Tout en étant reconnu à titre de travailleur autonome, le chauffeur-livreur peut également être considéré « travailleur à l'emploi » de la pharmacie suivant les articles 1 et 9 de la Loi sur les accidents du travail. Il s'ensuit que la pharmacie doit inclure la rémunération du chauffeur‑livreur dans sa masse salariale aux fins de cotisation. La pharmacie demeure également imputable des accidents du travail potentiels de son chauffeur-livreur.
Par ailleurs, si un lien de préposition est établi entre le chauffeur-livreur et la pharmacie, cette dernière demeure responsable auprès des tiers des dommages résultant des fautes commises par le chauffeur-livreur dans le cadre de l'exécution de ses fonctions.
La résiliation du contrat
En principe, la pharmacie peut résilier unilatéralement, en tout temps, le contrat de service avec le chauffeur-livreur travailleur autonome. Cependant, il arrive fréquemment qu'au moment de la résiliation du contrat et surtout lorsque le chauffeur-livreur est une personne physique qui a contracté directement avec son seul client, qu'un débat survienne sur son véritable statut.
Évidemment, si l'entreprise est considérée comme l'employeur du chauffeur-livreur, elle devient responsable de toutes et chacune des obligations et responsabilités de l'employeur plus amplement décrites à la première section.
Les considérations pratiques
L'utilisation des services d'un chauffeur-livreur à titre de travailleur autonome offre généralement plus de souplesse à la pharmacie. Toutefois, cette souplesse est limitée lorsque la pharmacie requiert des services de livraison additionnels et temporaires en période de pointe.
Cependant, l'utilisation d'un chauffeur-livreur à titre de travailleur autonome requiert beaucoup d'attention de la pharmacie qui utilise ses services. Elle doit s'assurer de légalement bien faire les choses tout au long de la relation contractuelle sous risque d'être reconnue à titre d'employeur du chauffeur-livreur.
L'utilisation des services de livraison d'une entreprise spécialisée
Il est également fréquent que la pharmacie utilise les services d'une entreprise spécialisée dans la cueillette et livraison de messagerie et petits colis.
La forme contractuelle
Le contrat qui intervient entre la pharmacie et l'entreprise spécialisée est régi par les dispositions du Code civil concernant le contrat de service. Généralement, l'entreprise spécialisée est une société et il n'existe aucun lien contractuel entre la pharmacie et le chauffeur-livreur. C'est l'entreprise spécialisée qui transige directement avec le chauffeur-livreur.

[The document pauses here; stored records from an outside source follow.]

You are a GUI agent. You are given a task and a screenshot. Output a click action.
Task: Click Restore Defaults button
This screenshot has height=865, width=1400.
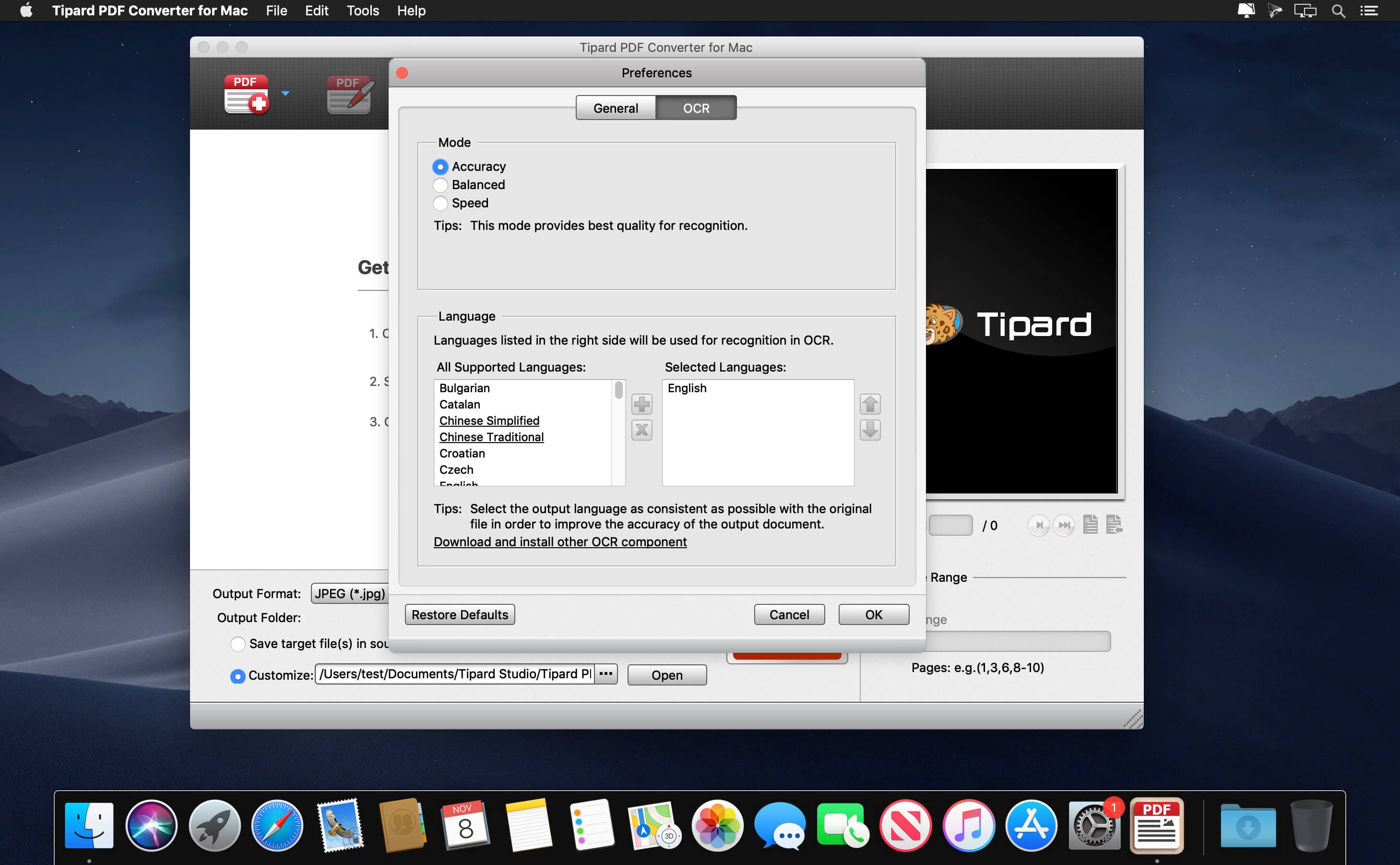tap(459, 614)
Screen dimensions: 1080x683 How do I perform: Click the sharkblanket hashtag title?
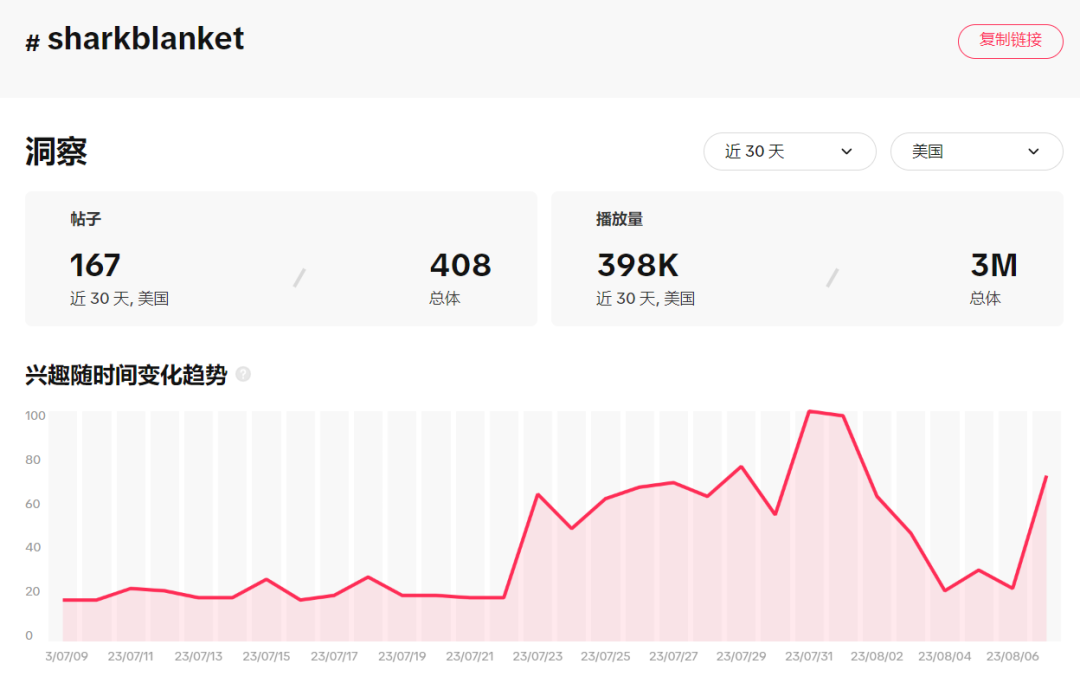[x=145, y=39]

Les obligations et responsabilités de la pharmacie
Dans la mesure où la pharmacie ne s'immisce pas dans les relations contractuelles entre l'entreprise spécialisée et le chauffeur-livreur ni dans la direction de l'exécution des services de livaison, elle n'a que pour seule responsabilité de payer le prix convenu à l'entreprise spécialisée. À ce titre, la pharmacie n'encoure aucune responsabilité quant aux lois du travail ni quant à la faute potentielle du chauffeur-livreur à l'égard des tiers.
La résiliation du contrat
Compte tenu que le contrat qui intervient entre la pharmacie et l'entreprise spécialisée est un véritable contrat de service au sens du Code civil, la pharmacie peut y mettre fin en tout temps sans motifs et sans préavis. La pharmacie n'est alors tenue qu'à payer les services déjà rendus et rembourser les dépenses encourues par l'entreprise spécialisée, le cas échéant.

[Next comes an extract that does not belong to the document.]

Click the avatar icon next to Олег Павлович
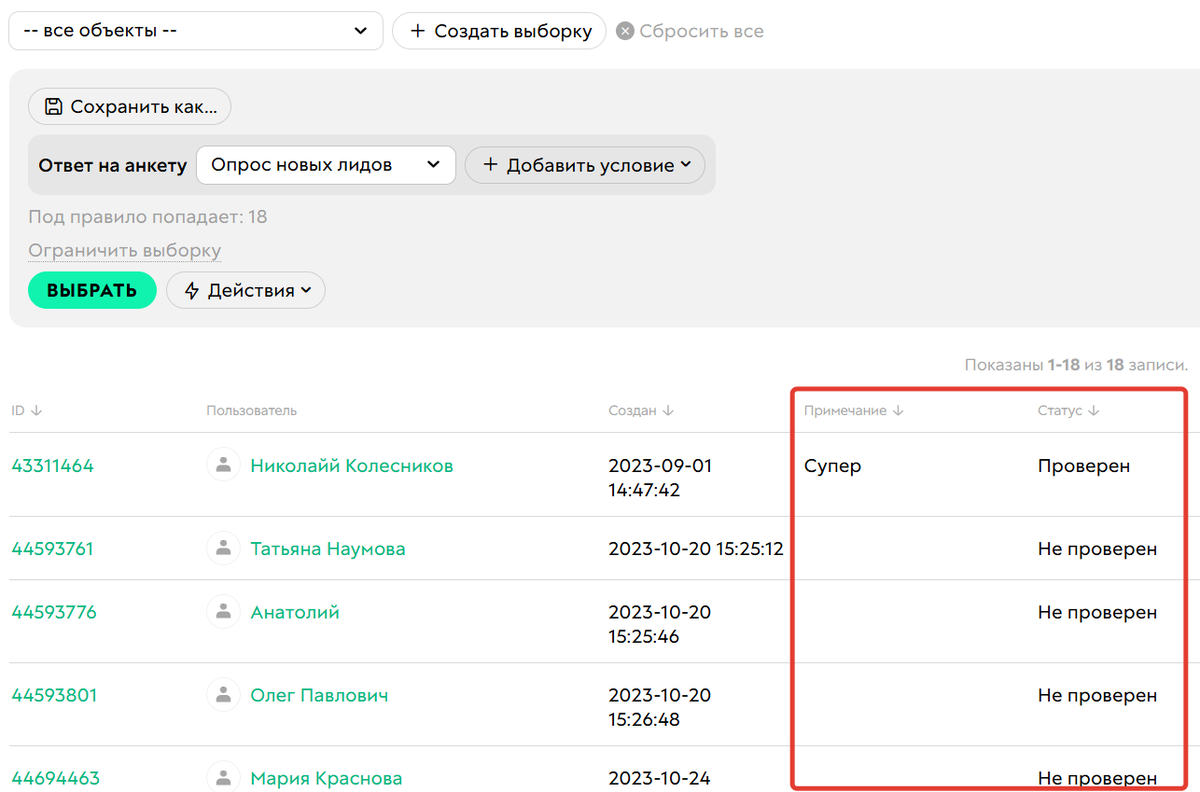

Les considérations pratiques
Le recours aux services d'une entreprise spécialisée peut s'avérer une forme flexible d'utilisation de services de livraison additionnels et temporaires pour des périodes de pointe, et ce, sans créer d'obligation pour la pharmacie. Dans la mesure où la pharmacie ne s'immisce pas dans les relations contractuelles du chauffeur-livreur et l'entreprise spécialisée ni dans la direction de l'exécution des services de livraison, elle n'encoure aucune responsabilité à titre d'employeur. Elle demeure cliente de l'entreprise spécialisée et redevable envers cette dernière uniquement.